「生きている」その2 小川茂年氏

「食養の道」1979年11月号 月刊「生きている」よりおもいきった抜粋(文責 阿部一理)

生きている(3)

健康について考えるとき

  1. 特別な養生や、ワクチンや、ビタミンや、定期の身体検査や、医者や、病院や看護婦などの保護の下に維持されねばならないのか。
  2. 健康とは自然のもので、生まれつきの人間が本来持っているものであり、その本有の性を自覚し訓練することによって、病気や疲労や恐怖を知らない自由さと、生きる喜びにみち、自然や社会や自己への発見創造の目覚めがある。

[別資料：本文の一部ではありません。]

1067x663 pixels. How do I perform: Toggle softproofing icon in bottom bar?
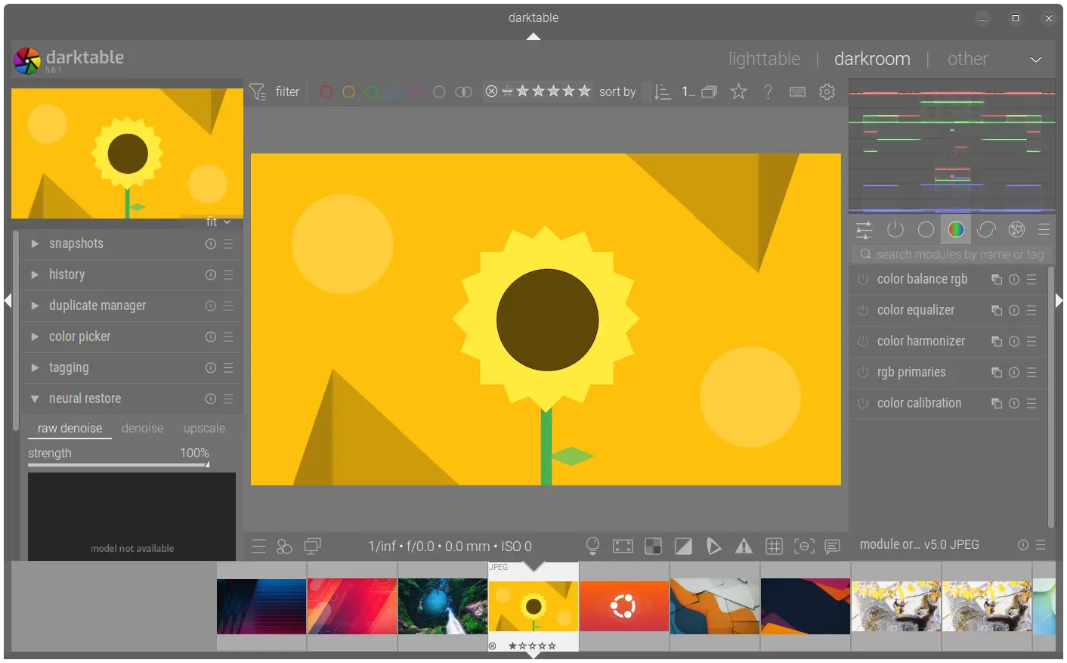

この二つの健康についての判断こそが重大な未来を占うコンパスとなる。

食物とは、何かを考えてみましょう。

東洋では昔から「食物は生命である」「食物は最良の薬である」と言われています。

第一に、食物は受動的でなく能動的・理性的に解釈することによって、自分で自分を統御する訓練を、日常生活に生かす事になるからです。

すなわち、食物なきところに生命現象はありません。

人間は食物の変化です。

食物の選択と、小腸の粘膜の性質と能力が個性をうみだすのです。

平和主義者が菜食で消化の良い食べ物を好み、英雄が酒や荒削りの穀物や肉を好むのは知られています。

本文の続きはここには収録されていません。